_Exercise description_
"target" is the word to look for; copy each line of the listing where it occurs.

======

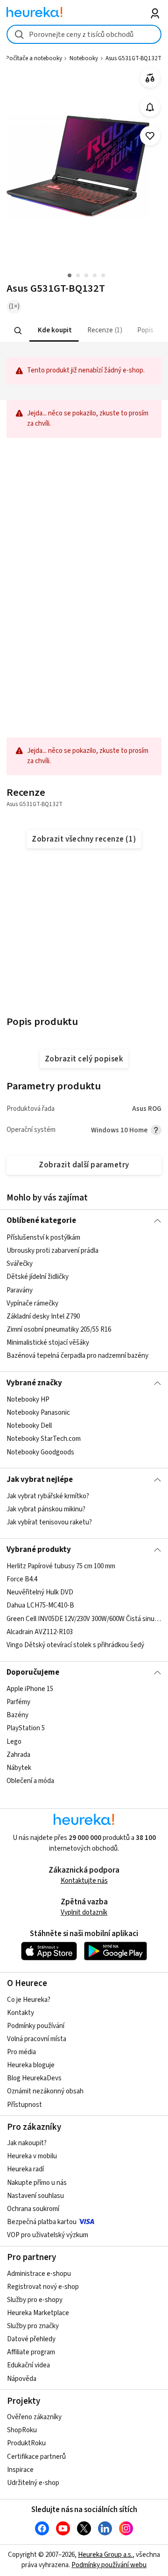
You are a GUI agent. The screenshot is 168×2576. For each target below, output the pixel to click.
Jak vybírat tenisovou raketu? (49, 1522)
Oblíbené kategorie (41, 1220)
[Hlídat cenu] (150, 107)
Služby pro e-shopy (35, 2300)
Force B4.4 (22, 1580)
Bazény (17, 1715)
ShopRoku (22, 2430)
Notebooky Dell (29, 1426)
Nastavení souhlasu (35, 2196)
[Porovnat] (150, 78)
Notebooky (84, 58)
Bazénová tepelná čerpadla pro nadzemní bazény (77, 1356)
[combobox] (84, 34)
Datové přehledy (31, 2339)
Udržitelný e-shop (33, 2483)
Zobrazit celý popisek (84, 1059)
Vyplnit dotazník (84, 1912)
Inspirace (20, 2470)
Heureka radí (25, 2169)
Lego (14, 1742)
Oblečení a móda (30, 1781)
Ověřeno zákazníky (34, 2417)
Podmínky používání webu (109, 2565)
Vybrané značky (34, 1383)
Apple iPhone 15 (30, 1689)
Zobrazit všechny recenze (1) (84, 839)
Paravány (20, 1290)
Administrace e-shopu (39, 2274)
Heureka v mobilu (32, 2156)
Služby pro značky (33, 2326)
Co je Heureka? (28, 2000)
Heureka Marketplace (38, 2313)
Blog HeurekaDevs (34, 2078)
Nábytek (19, 1768)
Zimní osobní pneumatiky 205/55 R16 (59, 1329)
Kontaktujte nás (84, 1881)
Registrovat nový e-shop (43, 2287)
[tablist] (84, 330)
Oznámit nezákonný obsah (45, 2091)
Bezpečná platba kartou (42, 2222)
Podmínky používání (35, 2026)
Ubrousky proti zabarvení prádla (52, 1251)
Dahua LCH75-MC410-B (40, 1606)
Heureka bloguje (31, 2065)
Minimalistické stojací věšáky (48, 1343)
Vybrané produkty (39, 1549)
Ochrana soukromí (33, 2209)
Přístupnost (24, 2105)
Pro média (21, 2052)
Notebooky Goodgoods (40, 1452)
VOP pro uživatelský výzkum (47, 2235)
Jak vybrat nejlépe (40, 1479)
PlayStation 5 (26, 1729)
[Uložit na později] (150, 136)
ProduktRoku (26, 2443)
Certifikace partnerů (36, 2457)
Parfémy (18, 1702)
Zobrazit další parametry (84, 1165)
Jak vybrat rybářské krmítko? (48, 1496)
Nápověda (21, 2379)
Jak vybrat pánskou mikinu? (46, 1509)
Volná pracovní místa (36, 2039)
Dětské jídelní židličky (38, 1277)
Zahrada (18, 1755)
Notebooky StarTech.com (44, 1439)
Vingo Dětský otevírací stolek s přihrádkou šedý (75, 1645)
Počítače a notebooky (34, 58)
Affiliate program (31, 2352)
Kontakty (20, 2013)
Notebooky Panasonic (38, 1413)
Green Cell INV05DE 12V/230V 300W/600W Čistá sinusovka (84, 1619)
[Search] (18, 330)
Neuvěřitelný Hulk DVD (40, 1593)
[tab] (54, 330)
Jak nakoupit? (27, 2143)
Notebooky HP (28, 1399)
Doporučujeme (33, 1672)
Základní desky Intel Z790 (43, 1316)
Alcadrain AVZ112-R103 (40, 1632)
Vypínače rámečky (32, 1303)
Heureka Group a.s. (105, 2555)
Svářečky (20, 1264)
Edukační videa (28, 2365)
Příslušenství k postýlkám (43, 1237)
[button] (54, 331)
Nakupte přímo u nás (37, 2183)
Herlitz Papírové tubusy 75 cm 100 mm (61, 1566)
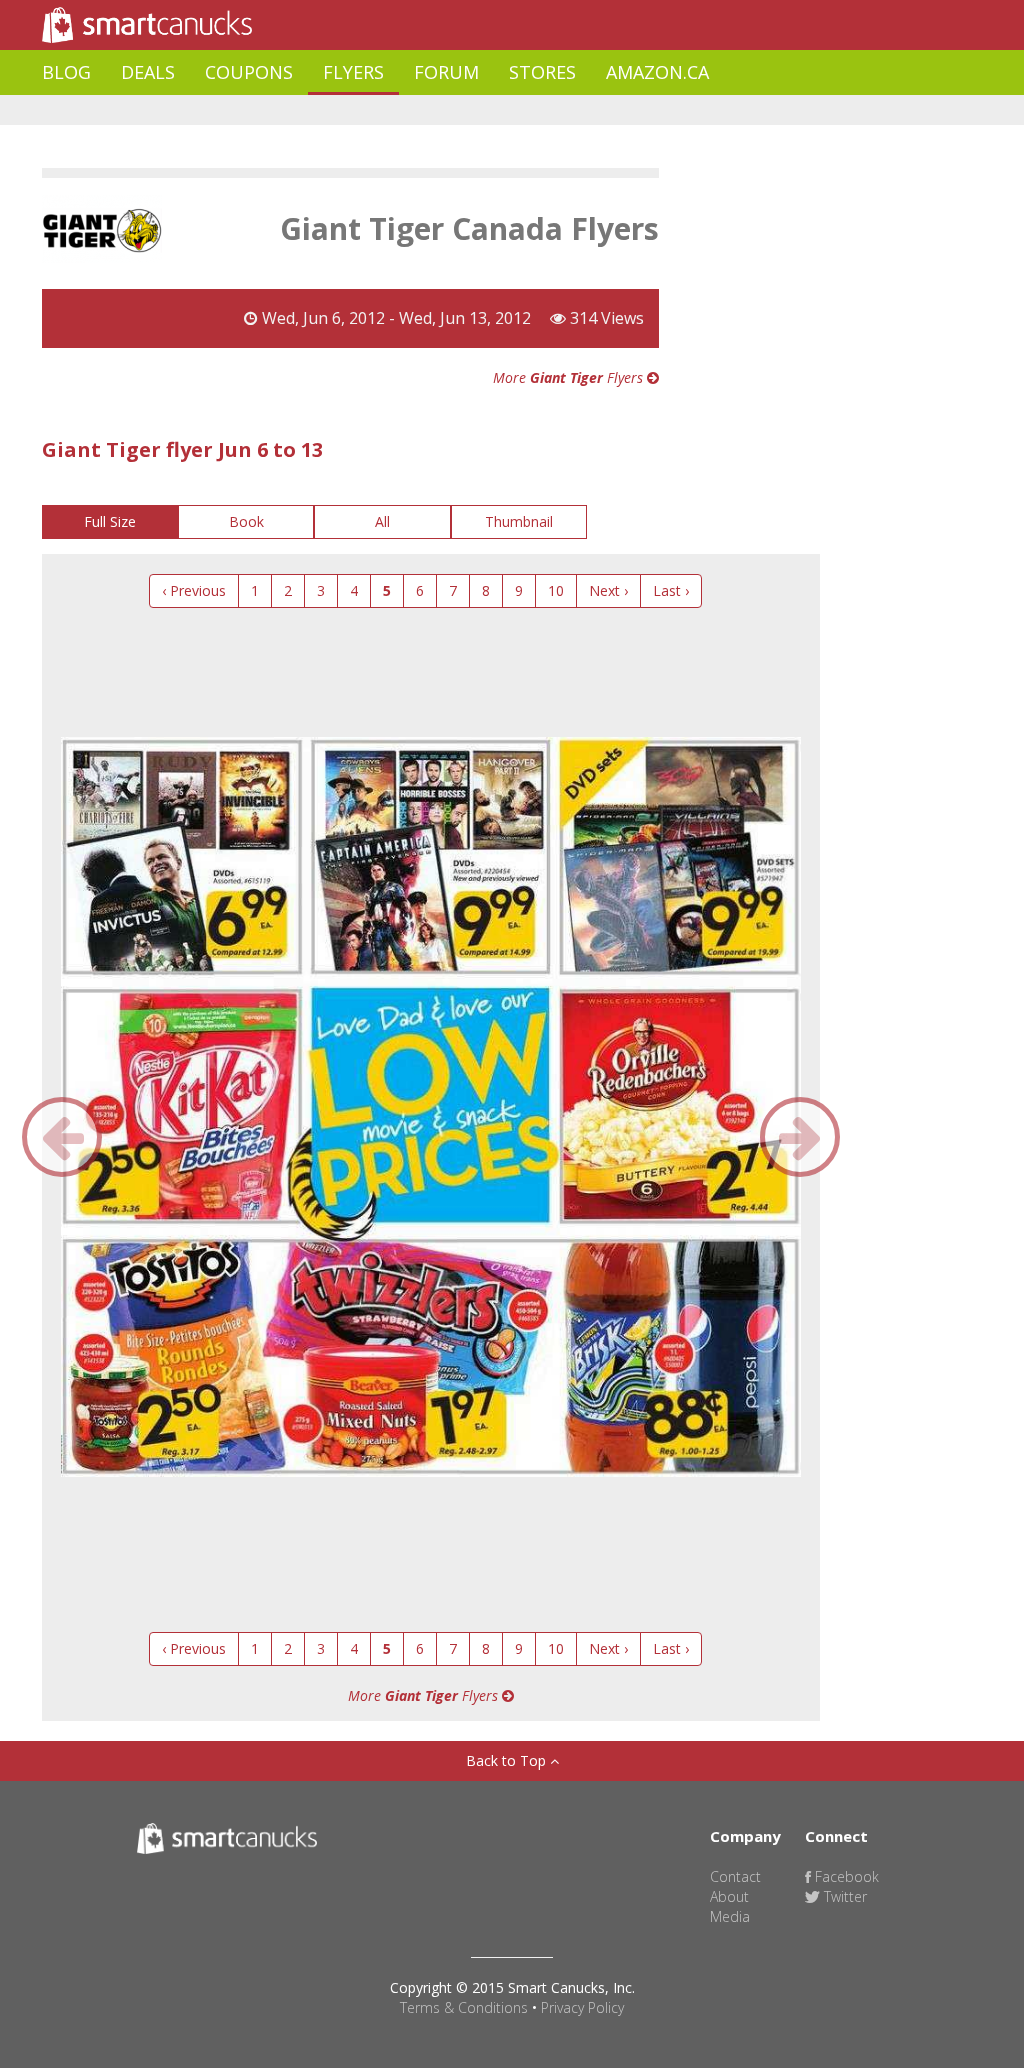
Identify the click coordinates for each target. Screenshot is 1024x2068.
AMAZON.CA (657, 72)
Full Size (110, 521)
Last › (671, 590)
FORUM (446, 72)
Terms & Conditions (464, 2007)
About (729, 1896)
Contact (735, 1876)
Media (730, 1916)
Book (246, 521)
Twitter (843, 1896)
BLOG (66, 72)
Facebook (845, 1876)
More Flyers (570, 377)
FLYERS (353, 72)
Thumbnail (519, 521)
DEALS (148, 72)
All (382, 521)
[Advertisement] (406, 110)
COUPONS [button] (249, 72)
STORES (542, 72)
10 (556, 590)
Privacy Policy (582, 2007)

======

_Exercise answer_
You are a GUI agent. The screenshot is 168×2576. For each target below, output the pixel to click.
Identify the click coordinates for each target. Screenshot is 1024x2068.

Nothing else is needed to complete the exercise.